> TASK
Wherever the word "computer" occurs in the lines below, copy the whole line.
##### DATASET RECORDS
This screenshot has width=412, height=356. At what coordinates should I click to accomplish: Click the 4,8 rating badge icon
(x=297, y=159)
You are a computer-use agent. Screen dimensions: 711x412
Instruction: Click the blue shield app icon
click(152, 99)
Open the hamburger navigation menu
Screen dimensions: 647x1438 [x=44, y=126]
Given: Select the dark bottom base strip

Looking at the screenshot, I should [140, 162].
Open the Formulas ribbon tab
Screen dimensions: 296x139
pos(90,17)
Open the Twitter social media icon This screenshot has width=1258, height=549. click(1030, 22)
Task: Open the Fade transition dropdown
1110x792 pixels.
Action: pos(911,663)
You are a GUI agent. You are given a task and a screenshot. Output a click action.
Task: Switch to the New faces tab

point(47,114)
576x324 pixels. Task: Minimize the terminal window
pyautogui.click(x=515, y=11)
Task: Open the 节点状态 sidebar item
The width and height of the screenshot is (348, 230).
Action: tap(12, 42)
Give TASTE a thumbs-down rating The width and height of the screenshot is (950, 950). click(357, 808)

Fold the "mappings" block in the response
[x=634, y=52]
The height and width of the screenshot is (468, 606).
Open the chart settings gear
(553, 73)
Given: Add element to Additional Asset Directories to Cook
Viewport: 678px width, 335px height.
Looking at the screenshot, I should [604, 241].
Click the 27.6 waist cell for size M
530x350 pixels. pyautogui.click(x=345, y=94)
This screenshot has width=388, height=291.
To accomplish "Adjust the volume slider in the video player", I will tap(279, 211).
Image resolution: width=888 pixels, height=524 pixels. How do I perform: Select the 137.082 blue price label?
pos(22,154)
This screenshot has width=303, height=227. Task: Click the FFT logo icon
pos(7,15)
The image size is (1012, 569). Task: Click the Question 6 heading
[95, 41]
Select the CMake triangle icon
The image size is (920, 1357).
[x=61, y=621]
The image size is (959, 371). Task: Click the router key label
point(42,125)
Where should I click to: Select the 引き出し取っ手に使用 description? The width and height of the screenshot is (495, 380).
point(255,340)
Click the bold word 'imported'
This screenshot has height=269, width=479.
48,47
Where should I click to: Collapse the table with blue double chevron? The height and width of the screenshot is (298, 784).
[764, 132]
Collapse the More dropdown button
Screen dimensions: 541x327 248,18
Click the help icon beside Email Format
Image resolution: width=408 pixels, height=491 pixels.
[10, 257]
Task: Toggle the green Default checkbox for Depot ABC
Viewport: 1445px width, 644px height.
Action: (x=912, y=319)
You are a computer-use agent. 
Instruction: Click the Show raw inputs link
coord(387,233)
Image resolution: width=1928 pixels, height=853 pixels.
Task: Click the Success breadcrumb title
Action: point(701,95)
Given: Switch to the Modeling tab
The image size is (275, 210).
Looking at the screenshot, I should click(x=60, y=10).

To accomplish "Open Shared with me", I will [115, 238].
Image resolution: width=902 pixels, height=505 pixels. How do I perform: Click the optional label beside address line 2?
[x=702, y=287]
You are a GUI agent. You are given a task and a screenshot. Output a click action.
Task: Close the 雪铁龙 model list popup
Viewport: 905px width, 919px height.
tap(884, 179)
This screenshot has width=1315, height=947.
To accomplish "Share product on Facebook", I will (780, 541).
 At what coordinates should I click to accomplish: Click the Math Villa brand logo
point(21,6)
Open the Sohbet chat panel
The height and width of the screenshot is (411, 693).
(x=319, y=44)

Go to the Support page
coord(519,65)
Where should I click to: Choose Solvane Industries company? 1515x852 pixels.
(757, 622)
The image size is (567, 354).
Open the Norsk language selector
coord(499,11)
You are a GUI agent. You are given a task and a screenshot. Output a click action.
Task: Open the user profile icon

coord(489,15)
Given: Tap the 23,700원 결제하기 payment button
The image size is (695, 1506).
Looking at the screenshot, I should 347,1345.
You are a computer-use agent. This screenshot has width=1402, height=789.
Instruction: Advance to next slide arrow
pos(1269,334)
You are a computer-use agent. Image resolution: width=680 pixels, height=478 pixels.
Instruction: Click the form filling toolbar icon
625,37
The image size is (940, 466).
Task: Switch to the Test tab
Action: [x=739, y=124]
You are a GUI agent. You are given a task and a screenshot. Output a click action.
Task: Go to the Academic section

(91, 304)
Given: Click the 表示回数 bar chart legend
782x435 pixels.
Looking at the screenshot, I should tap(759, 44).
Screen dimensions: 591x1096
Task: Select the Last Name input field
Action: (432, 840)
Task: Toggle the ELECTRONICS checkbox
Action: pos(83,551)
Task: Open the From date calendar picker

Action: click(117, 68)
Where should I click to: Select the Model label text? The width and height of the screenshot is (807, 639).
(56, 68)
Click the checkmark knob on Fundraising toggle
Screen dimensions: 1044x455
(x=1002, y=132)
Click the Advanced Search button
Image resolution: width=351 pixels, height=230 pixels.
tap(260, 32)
##########
> ANSWER AREA
You are a computer-use agent. Screen dimensions: 711x412
You are a computer-use agent. 
You are a computer-use agent. This screenshot has width=1402, height=789.
You are a computer-use agent. Image resolution: width=680 pixels, height=478 pixels.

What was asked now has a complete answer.